> _What you need to do_
Below are some entries. Repeat exactly the lines from the one with "You are a computer-use agent. Image" through the one with "The height and width of the screenshot is (812, 1459).", and only those.

> _Dataset excerpts_
-----

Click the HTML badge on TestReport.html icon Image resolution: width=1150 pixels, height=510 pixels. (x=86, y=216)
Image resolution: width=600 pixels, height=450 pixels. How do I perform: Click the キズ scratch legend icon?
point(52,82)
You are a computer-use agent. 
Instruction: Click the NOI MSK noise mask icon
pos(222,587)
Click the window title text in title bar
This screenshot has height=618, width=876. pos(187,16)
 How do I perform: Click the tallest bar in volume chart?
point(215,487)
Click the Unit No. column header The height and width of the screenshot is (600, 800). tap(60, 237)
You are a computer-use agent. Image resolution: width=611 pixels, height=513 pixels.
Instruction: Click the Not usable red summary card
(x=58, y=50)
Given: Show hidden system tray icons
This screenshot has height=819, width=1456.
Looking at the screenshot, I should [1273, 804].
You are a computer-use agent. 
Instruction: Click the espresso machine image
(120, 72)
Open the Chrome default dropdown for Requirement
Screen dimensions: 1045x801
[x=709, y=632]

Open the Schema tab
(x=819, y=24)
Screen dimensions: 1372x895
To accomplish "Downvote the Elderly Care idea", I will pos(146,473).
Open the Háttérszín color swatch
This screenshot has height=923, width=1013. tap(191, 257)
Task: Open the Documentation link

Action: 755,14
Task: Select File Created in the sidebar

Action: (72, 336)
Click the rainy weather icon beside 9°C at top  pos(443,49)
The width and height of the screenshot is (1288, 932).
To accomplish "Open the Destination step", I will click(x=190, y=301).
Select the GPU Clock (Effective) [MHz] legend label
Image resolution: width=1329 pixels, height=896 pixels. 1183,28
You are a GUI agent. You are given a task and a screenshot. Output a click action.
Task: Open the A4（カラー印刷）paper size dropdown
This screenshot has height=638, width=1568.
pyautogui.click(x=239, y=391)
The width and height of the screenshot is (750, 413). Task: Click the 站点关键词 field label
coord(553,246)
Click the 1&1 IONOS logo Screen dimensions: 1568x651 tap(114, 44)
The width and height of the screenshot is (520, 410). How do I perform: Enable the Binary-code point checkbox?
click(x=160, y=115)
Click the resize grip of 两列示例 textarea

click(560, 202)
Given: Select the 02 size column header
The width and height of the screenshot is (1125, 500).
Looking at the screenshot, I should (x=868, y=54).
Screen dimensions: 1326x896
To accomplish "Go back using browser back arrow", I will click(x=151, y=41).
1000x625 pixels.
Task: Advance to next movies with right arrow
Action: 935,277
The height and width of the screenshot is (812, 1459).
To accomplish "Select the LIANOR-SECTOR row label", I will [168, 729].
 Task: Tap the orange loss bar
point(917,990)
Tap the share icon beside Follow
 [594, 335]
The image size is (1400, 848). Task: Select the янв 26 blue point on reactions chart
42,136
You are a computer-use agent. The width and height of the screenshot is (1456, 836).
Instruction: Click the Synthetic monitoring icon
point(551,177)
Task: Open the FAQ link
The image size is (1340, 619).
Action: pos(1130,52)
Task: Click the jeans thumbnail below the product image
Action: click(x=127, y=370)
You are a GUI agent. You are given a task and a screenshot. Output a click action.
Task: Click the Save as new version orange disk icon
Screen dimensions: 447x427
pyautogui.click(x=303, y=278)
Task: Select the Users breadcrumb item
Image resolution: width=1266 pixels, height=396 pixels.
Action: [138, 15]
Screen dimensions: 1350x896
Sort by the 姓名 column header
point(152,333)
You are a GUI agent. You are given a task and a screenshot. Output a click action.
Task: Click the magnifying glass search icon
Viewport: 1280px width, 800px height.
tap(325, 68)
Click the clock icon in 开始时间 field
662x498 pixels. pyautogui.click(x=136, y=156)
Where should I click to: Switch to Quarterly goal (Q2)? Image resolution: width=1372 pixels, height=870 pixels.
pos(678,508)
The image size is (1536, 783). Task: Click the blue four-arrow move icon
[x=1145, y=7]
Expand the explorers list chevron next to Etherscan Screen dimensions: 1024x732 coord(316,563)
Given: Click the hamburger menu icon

-----

> _Answer for the task_
You are a computer-use agent. Image resolution: width=611 pixels, height=513 pixels.
Instruction: Click the Not usable red summary card
(x=58, y=50)
Given: Show hidden system tray icons
This screenshot has height=819, width=1456.
Looking at the screenshot, I should [1273, 804].
You are a computer-use agent. 
Instruction: Click the espresso machine image
(120, 72)
Open the Chrome default dropdown for Requirement
Screen dimensions: 1045x801
[x=709, y=632]

Open the Schema tab
(x=819, y=24)
Screen dimensions: 1372x895
To accomplish "Downvote the Elderly Care idea", I will pos(146,473).
Open the Háttérszín color swatch
This screenshot has height=923, width=1013. tap(191, 257)
Task: Open the Documentation link

Action: 755,14
Task: Select File Created in the sidebar

Action: (72, 336)
Click the rainy weather icon beside 9°C at top  pos(443,49)
The width and height of the screenshot is (1288, 932).
To accomplish "Open the Destination step", I will click(x=190, y=301).
Select the GPU Clock (Effective) [MHz] legend label
Image resolution: width=1329 pixels, height=896 pixels. 1183,28
You are a GUI agent. You are given a task and a screenshot. Output a click action.
Task: Open the A4（カラー印刷）paper size dropdown
This screenshot has height=638, width=1568.
pyautogui.click(x=239, y=391)
The width and height of the screenshot is (750, 413). Task: Click the 站点关键词 field label
coord(553,246)
Click the 1&1 IONOS logo Screen dimensions: 1568x651 tap(114, 44)
The width and height of the screenshot is (520, 410). How do I perform: Enable the Binary-code point checkbox?
click(x=160, y=115)
Click the resize grip of 两列示例 textarea

click(560, 202)
Given: Select the 02 size column header
The width and height of the screenshot is (1125, 500).
Looking at the screenshot, I should (x=868, y=54).
Screen dimensions: 1326x896
To accomplish "Go back using browser back arrow", I will click(x=151, y=41).
1000x625 pixels.
Task: Advance to next movies with right arrow
Action: 935,277
The height and width of the screenshot is (812, 1459).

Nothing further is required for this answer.